Il permet d’abord d’individualiser les risques à un niveau de pricing extrême, en proposant aux assurés des contrats tarifés au plus proche de la disponibilité maximale à payer de ces derniers. Il permet ensuite de déterminer le taux d’attractivité d’un produit pour un segment de population. Afin de proposer un produit qui intéressera le plus grand nombre, et ouvre ainsi des perspectives sur de nouveaux marchés. Il permet enfin la prise en compte de nouveaux critères comportementaux, autorisant des corrélations entre le risque et le comportement.

Dans un monde où le risque de chacun serait parfaitement identifiable, l’assureur proposerait une couverture propre à chacun, permettant de lisser ses ressources mensuelles en fonction des sinistres que lui seul subirait sur son horizon de vie. De ce fait, on ne parle plus de mutualisation, et au modèle assurantiel actuel viendrait se substituer un calcul de trajectoire optimale de consommation individuelle. Chacun devant assumer les risques qu’il prend et non plus faire supporter aux autres les conséquences de ses maladresses. Le modèle assurantiel tel que nous les connaissons aujourd’hui pourrait donc, d’ici quelques années, devenir obsolète. En effet, grâce à cette connaissance accrue des clients, il devrait être possible de développer une prévention des risques, et à la limite en supprimer certains.

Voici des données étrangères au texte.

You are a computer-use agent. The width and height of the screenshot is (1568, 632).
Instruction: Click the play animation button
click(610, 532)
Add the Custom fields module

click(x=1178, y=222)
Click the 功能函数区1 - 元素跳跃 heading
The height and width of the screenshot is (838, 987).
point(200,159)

Cependant, ce modèle plus individualiste basée sur la connaissance fine du comportement et avec une tarification propre, risque de faire perdre l’équilibre technique de la mutualité qui est à la base de la solvabilité nécessaire d’une société d’assurance. A plus long terme, l’avenir de l’assurance pourra être compromis. D’autres acteurs avec une vision purement patrimoniale seraient dans une position plus favorable pour accompagner le risque des clients.

Dr RAÏS HASSEN, ESSCA School of Management.